A problematização é agravada ainda dado que havia uma expectativa (acadêmica principalmente) de que instituições como as que compreendem as FASFILs seriam representativas da sociedade civil organizada e cumpririam uma função de adensamento ao regime democrático. As ações destas instituições tem uma finalidade, direta ou indireta, de redução das desigualdades sociais. É devido então avaliar até que ponto estas expectativas refletem o que de fato ocorre.

Este estudo se apropria de uma metodologia mista, que mescla técnicas quantitativas e qualitativas. Tal mescla consiste, em um primeiro momento, na análise de um survey3 aplicado a presidentes ou representantes de associações maringaenses. Segundo levantamento realizado em outubro de 2010, havia em Maringá cento e treze FASFILs certificadas. Entre estas, foram sorteados aleatoriamente oitenta e dois dirigentes, compondo uma amostra representativa com nível de confiança de 95% e intervalo de confiança de 5%.

As questões propiciadas pela análise dos dados do survey fundamentam e direcionam a segunda parte da pesquisa: a aplicação de grupos focais com uma amostra selecionada entre os respondentes do survey. Foram realizados dois grupos focais. Um primeiro com quatro participantes e um segundo com três.

DEMOCRACIA E DESIGUALDADE

Muitos autores sustentam que é inviável que haja pauperismo e desigualdade socioeconômica em grandes níveis em regimes ditos democráticos. Os textos utilizados aqui como referência da cultura política da elite têm como motivação para os estudos o desvelar dos processos sociais que consolidam as desigualdades. Autores como Reis (2000), Scalon (2007), O’donnel (1999b) propõem análises que pretendem confrontar conclusões que naturalizam as desigualdades ou onde estas são propostas como consequências (quase) inevitáveis de uma organização social ou de um regime democrático.

Estes estudos questionam um ponto em contradição. Se por um lado as elites dizem preferir sociedades igualitárias, se preocupam com as condições de pauperismo encontradas, por outro os traços de sua cultura política levam a conclusões que estas elites esperam a imutabilidades dos quadros de desigualdade, e em grande medida, agem para que sua expectativa se consolide.

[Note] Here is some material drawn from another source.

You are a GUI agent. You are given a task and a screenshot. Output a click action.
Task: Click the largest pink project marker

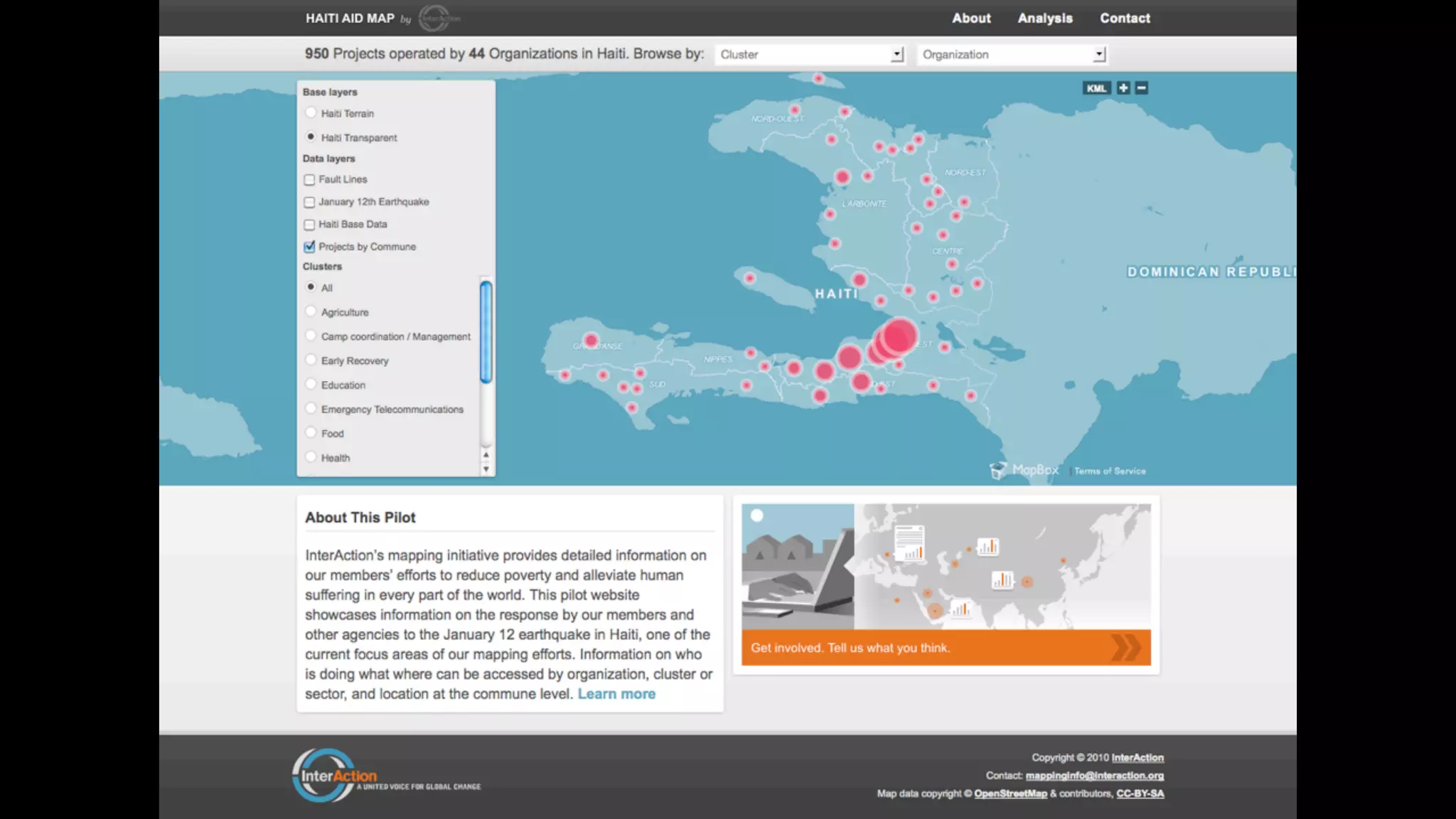click(x=899, y=335)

Este é um dos pontos principais de preocupação destes estudos, uma vez que a mutabilidade é dependente da posição da elite, já que, tendo em vista a centralidade e o poder de influência deste grupo, dificilmente uma política pública que vise reverter as desigualdades seria exequível sem sua aprovação (REIS, 2000).

A percepção que as elites têm sobre os assistidos consola este panorama. Scalon (2007)

3 O survey a que me refiro foi realizado para fins da dissertação de Eder Gimenes (2011). Este estudo embasa e orienta minha pesquisa pelo recorte populacional, banco e análise de dados e escolhas metodológicas.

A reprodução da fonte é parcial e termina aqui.